Department of Emergency Medicine, Tianjin Medical University General Hospital, 154 Anshan Road, Heping District, Tianjin, 300052, P.R. China.
Department of Anesthesiology, The First Affiliated Hospital of Hebei North University, Zhangjiakou, Hebei, 075000, P.R. China.
BMC Surg. 2023 Sep 1;23(1):267. doi: 10.1186/s12893-023-02151-y.
This study aimed to construct predictive models for the risk of sepsis in patients with Acute pancreatitis (AP) using machine learning methods and compared optimal one with the logistic regression (LR) model and scoring systems.
In this retrospective cohort study, data were collected from the Medical Information Mart for Intensive Care III (MIMIC III) database between 2001 and 2012 and the MIMIC IV database between 2008 and 2019. Patients were randomly divided into training and test sets (8:2). The least absolute shrinkage and selection operator (LASSO) regression plus 5-fold cross-validation were used to screen and confirm the predictive factors. Based on the selected predictive factors, 6 machine learning models were constructed, including support vector machine (SVM), K-nearest neighbour (KNN), multi-layer perceptron (MLP), LR, gradient boosting decision tree (GBDT) and adaptive enhancement algorithm (AdaBoost). The models and scoring systems were evaluated and compared using sensitivity, specificity, positive predictive value (PPV), negative predictive value (NPV), accuracy, and the area under the curve (AUC).
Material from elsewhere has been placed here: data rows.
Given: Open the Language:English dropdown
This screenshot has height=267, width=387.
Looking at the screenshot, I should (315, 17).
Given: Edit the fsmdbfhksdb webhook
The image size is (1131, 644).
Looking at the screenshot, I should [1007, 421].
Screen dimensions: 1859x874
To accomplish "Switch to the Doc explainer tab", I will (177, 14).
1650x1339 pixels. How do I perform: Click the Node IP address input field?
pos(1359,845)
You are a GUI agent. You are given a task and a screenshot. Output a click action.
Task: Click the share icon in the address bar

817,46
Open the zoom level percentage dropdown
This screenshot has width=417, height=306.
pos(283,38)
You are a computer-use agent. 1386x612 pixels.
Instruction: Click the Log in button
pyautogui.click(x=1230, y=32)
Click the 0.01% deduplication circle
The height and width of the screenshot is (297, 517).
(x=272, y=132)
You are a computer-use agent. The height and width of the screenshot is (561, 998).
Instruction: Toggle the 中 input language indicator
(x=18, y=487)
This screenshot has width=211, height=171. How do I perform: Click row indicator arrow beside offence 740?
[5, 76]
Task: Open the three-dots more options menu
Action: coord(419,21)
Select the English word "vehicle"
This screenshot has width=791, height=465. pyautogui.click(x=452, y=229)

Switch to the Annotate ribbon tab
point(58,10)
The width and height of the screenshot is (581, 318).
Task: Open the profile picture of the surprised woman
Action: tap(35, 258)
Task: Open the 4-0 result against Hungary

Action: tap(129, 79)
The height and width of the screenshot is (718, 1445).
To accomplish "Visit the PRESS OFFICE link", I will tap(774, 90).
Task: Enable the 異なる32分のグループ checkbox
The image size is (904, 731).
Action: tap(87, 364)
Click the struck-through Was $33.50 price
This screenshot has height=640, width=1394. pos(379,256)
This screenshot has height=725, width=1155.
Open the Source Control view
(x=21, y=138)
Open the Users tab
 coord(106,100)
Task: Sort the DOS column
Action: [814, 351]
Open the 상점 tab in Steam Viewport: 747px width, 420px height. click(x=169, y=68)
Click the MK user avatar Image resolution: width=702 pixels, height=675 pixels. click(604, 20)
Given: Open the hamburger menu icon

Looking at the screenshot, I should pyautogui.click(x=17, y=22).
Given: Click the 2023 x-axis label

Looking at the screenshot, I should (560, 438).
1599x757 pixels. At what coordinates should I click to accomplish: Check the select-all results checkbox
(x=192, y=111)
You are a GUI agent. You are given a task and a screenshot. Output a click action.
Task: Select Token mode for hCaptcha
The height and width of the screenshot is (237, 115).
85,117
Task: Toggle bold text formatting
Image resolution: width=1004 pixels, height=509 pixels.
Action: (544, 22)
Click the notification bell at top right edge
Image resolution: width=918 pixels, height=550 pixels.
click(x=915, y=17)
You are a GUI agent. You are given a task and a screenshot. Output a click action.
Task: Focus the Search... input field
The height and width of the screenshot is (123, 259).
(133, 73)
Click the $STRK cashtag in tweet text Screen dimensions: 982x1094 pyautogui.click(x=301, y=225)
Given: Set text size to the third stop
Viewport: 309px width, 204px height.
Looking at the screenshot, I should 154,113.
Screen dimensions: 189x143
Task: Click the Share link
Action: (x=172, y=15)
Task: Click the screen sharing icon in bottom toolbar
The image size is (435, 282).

A total of 1, 672 patients were eligible for participation. In the training set, 261 AP patients (19.51%) were diagnosed with sepsis. The predictive factors for the risk of sepsis in AP patients included age, insurance, vasopressors, mechanical ventilation, Glasgow Coma Scale (GCS), heart rate, respiratory rate, temperature, SpO2, platelet, red blood cell distribution width (RDW), International Normalized Ratio (INR), and blood urea nitrogen (BUN). The AUC of the GBDT model for sepsis prediction in the AP patients in the testing set was 0.985. The GBDT model showed better performance in sepsis prediction than the LR, systemic inflammatory response syndrome (SIRS) score, bedside index for severity in acute pancreatitis (BISAP) score, sequential organ failure assessment (SOFA) score, quick-SOFA (qSOFA), and simplified acute physiology score II (SAPS II).
The present findings suggest that compared to the classical LR model and SOFA, qSOFA, SAPS II, SIRS, and BISAP scores, the machine learning model-GBDT model had a better performance in predicting sepsis in the AP patients, which is a useful tool for early identification of high-risk patients and timely clinical interventions.
本研究旨在使用机器学习方法为急性胰腺炎(AP)患者的脓毒症风险构建预测模型,并将最优模型与逻辑回归(LR)模型和评分系统进行比较。
在这项回顾性队列研究中,数据来自 2001 年至 2012 年的医疗信息集市强化护理 III(MIMIC III)数据库和 2008 年至 2019 年的 MIMIC IV 数据库。患者被随机分为训练集和测试集(8:2)。采用最小绝对值收缩和选择算子(LASSO)回归加 5 倍交叉验证筛选和确认预测因素。基于选择的预测因素,构建了 6 种机器学习模型,包括支持向量机(SVM)、K-最近邻(KNN)、多层感知机(MLP)、LR、梯度提升决策树(GBDT)和自适应增强算法(AdaBoost)。使用灵敏度、特异性、阳性预测值(PPV)、阴性预测值(NPV)、准确性和曲线下面积(AUC)评估和比较模型和评分系统。
共有 1672 名患者符合纳入标准。在训练集中,261 例 AP 患者(19.51%)被诊断为脓毒症。AP 患者发生脓毒症的风险预测因素包括年龄、保险、血管加压药、机械通气、格拉斯哥昏迷评分(GCS)、心率、呼吸频率、体温、SpO2、血小板、红细胞分布宽度(RDW)、国际标准化比值(INR)和血尿素氮(BUN)。在测试集中,AP 患者 GBDT 模型预测脓毒症的 AUC 为 0.985。与 LR、全身炎症反应综合征(SIRS)评分、床边急性胰腺炎严重程度指数(BISAP)评分、序贯器官衰竭评估(SOFA)评分、快速 SOFA(qSOFA)评分和简化急性生理学评分 II(SAPS II)相比,GBDT 模型在预测 AP 患者脓毒症方面表现更好。
与经典 LR 模型和 SOFA、qSOFA、SAPS II、SIRS 和 BISAP 评分相比,机器学习模型-GBDT 模型在预测 AP 患者脓毒症方面具有更好的性能,这是早期识别高危患者和及时临床干预的有用工具。